» **INSTRUCTIONS FOR THE TASK**
Copy everything from the line containing "Describe the element" down to the line containing "at that location." in the entries below, with both of those lines included, and leave the pictures out of your copy.

» **THE RECORDS**
....

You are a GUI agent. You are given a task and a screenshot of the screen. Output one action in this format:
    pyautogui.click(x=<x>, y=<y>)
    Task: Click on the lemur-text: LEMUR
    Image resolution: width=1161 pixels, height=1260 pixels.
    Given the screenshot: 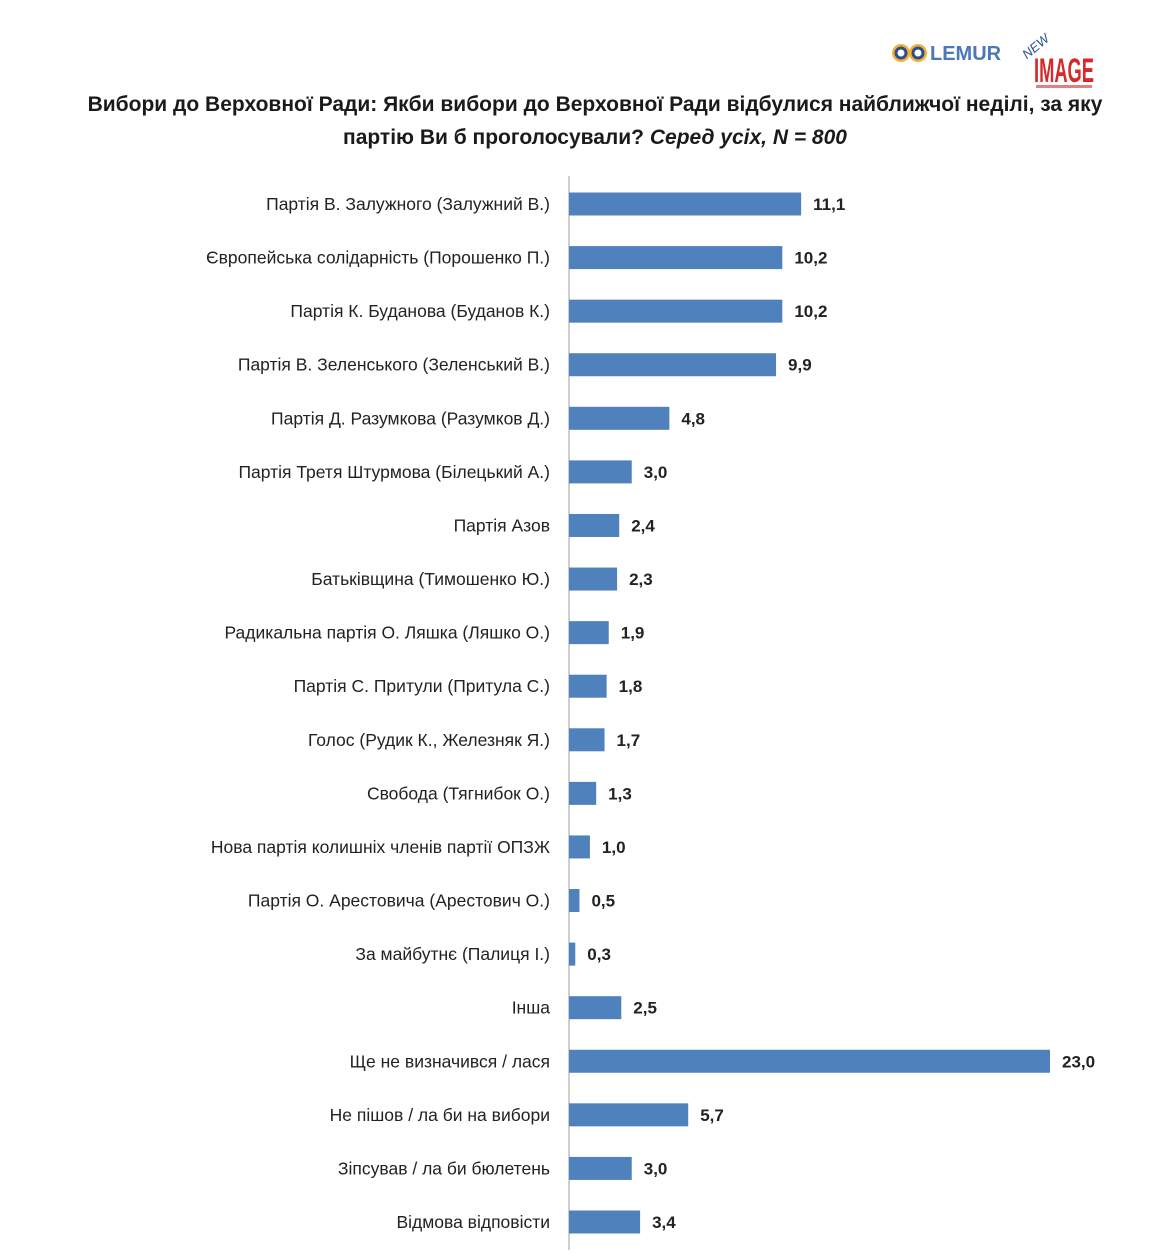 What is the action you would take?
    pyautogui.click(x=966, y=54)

....

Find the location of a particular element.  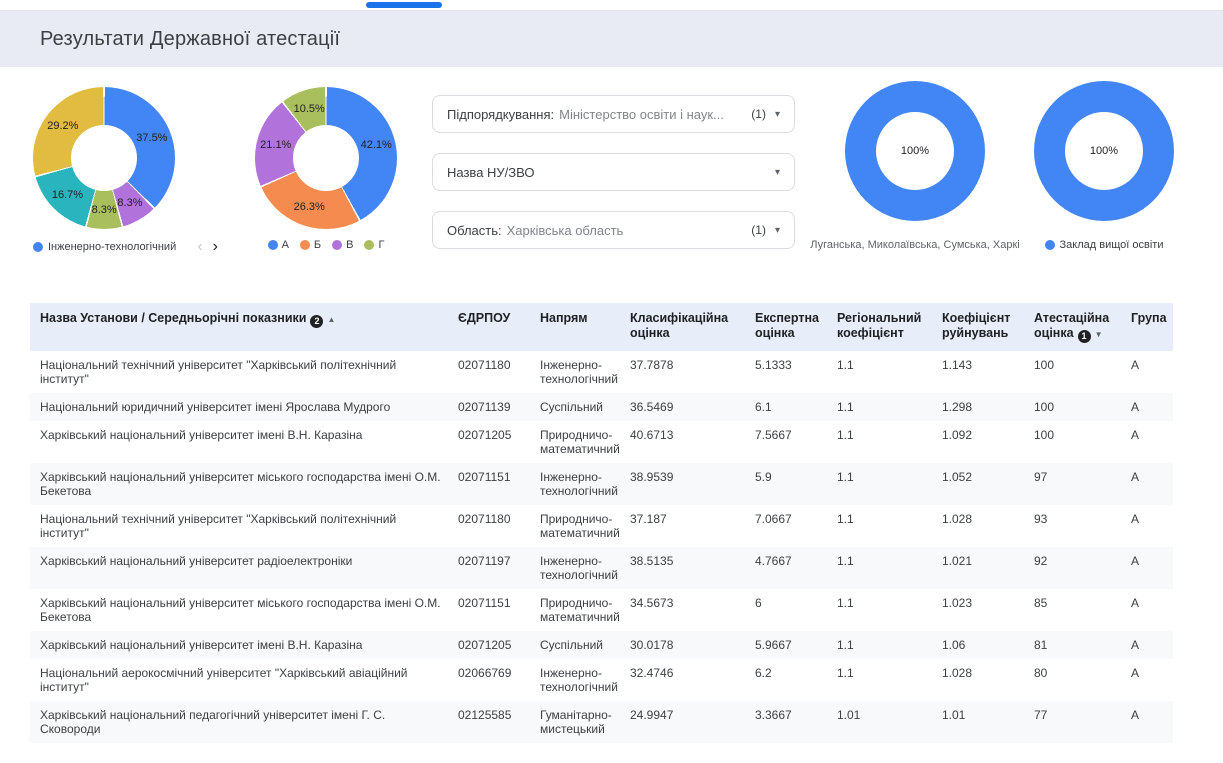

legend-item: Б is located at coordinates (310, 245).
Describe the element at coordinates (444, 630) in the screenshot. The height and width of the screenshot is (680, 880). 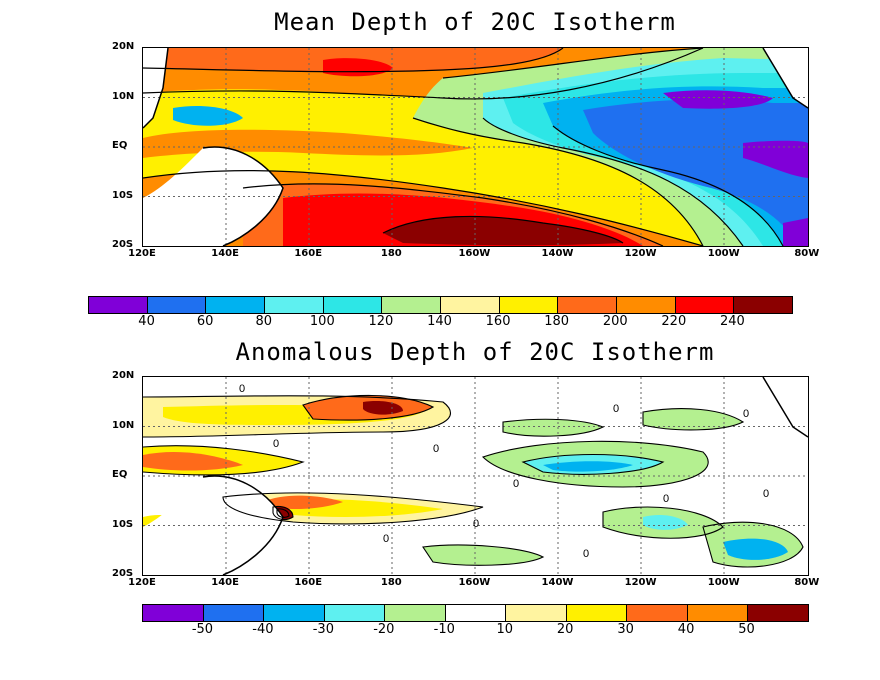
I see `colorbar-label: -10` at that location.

....

» **RESULT**
Describe the element at coordinates (444, 630) in the screenshot. The height and width of the screenshot is (680, 880). 
I see `colorbar-label: -10` at that location.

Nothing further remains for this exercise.